This research employs a blend of the approaches taken in the reviewed literature. The Python programming language, Version 3, was used with several specialized libraries throughout this work. The NLP modules that Python offers are NLTK (Bird et al., 2009) and Gensim (Řehůřek & Sojka, 2010); other libraries used extensively were TensorFlow (Abadi et al., 2016), Keras (Chollet, 2015), NumPy (Harris et al., 2020), and Pandas (McKinney, 2010). For running experiments, the Python library AxClient was utilized. Jupyter Notebook was the Integrated Development Environment (IDE) that supported the code’s execution.

3.1 Data

The data for this research consists exclusively of online reviews for Altomonte’s Italian Market from Google Reviews, TripAdvisor, and Yelp.

The information was scraped from the three online sources and placed into a.csv file via a manual process. That is, reviews were manually copied and pasted into the file. The file contains four columns: year, review, rating, and platform. The.csv file was then loaded into a Jupyter notebook and partitioned into four different dataframes: one containing all reviews and one each for Yelp, Google Reviews, and TripAdvisor. Table 2 contains the number of reviews from each source, ranging from 176 to 253 for a total of 644 reviews.

Table 2 Number and source of reviews

3.2 Data preprocessing

Data preprocessing consists of a series of steps common to many NLP analyses: stop word removal, lemmatization, and tokenization.

In NLP, a stop word is a commonly occuring word that typically provides little value to the analysis. Examples include definite and indefinite articles, forms of the verb to be, or joining words such as and, but, and or. These words, as well as any word with fewer than three characters, were removed from each review.

Lemmatization is the process that converts differently-inflected words to their common root form or lemma. This process does not simply omit prefixes or suffices but rather accounts for details such as parts of speech or other elements of the word’s internal structure. An example might be the conversion of the words perform, performed, and performing to the lemma perform but retaining performer as performer due to its status as a noun versus a verb. This research employed Spacy and the model en_core_web_sm for lemmatization.

Tokenization is the process of splitting the document into individual, word-level units called tokens. The tokens comprise a dictionary of words from which the topic modeling algorithm performs its groupings.

Upon completion of these steps, the reviews were converted into a document term matrix using Gensim’s doc2bow function.

3.3 Topic modeling

To address the first research question from Sect. 1.3, this study employs Latent Dirichlet Allocation (LDA), a topic modeling approach that breaks a data set into words, topics, and documents. LDA views documents as the result of some randomized mixture of hidden topics, and those topics can be modeled as probability distributions whose support is the set of words in the corpus (Vayansky & Kumar, 2020). LDA is preferable for this research to Latent Semantic Analysis (LSA) because LSA employs a process called single value decomposition to determine the similarity of each document and group them into categories. This study is not interested in similarity between reviews; rather, the interest is in the topics contained therein.

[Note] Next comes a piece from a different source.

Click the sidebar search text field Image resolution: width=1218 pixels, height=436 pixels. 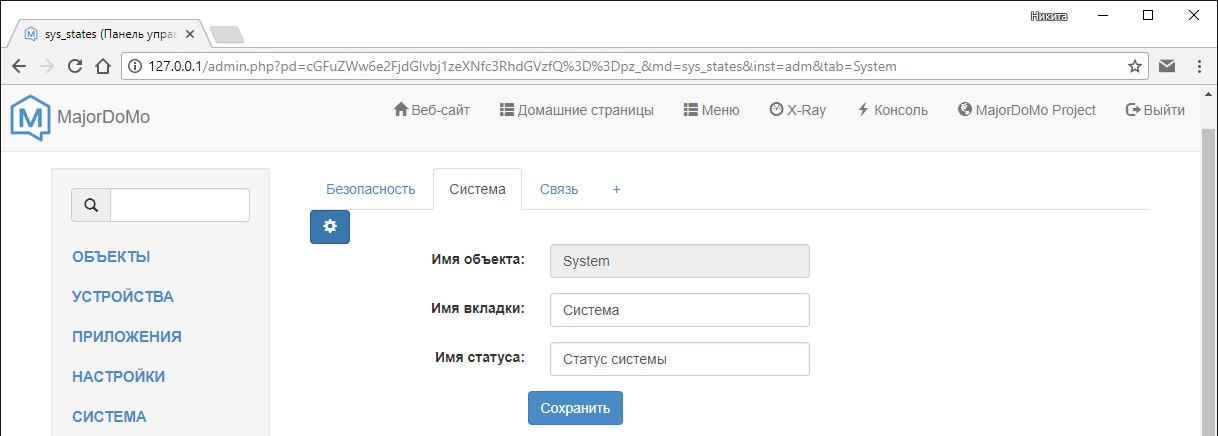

Figure 1 provides an overview of the LDA process. The hyperparameter for the Dirichlet Distribution is denoted by \(\alpha \), which is the prior count of how many times a topic appears in the document. The parameter \(\theta \) is the mixture proportion of K topics that come from the prior Dirichlet Distribution. The hyperparameter \(\beta \) denotes the number of times a word is sampled from a topic prior to the corpus, z is the probability distribution associated with each topic, and w represents the ith word in a sequence that formulates the matrix of a document. Finally, M and N represent, respectively, the repeated sample executed on the corpus and the repeated sampling conducted on each document.

Fig. 1
figure 1

LDA Process, adapted from Vayansky and Kumar (2020)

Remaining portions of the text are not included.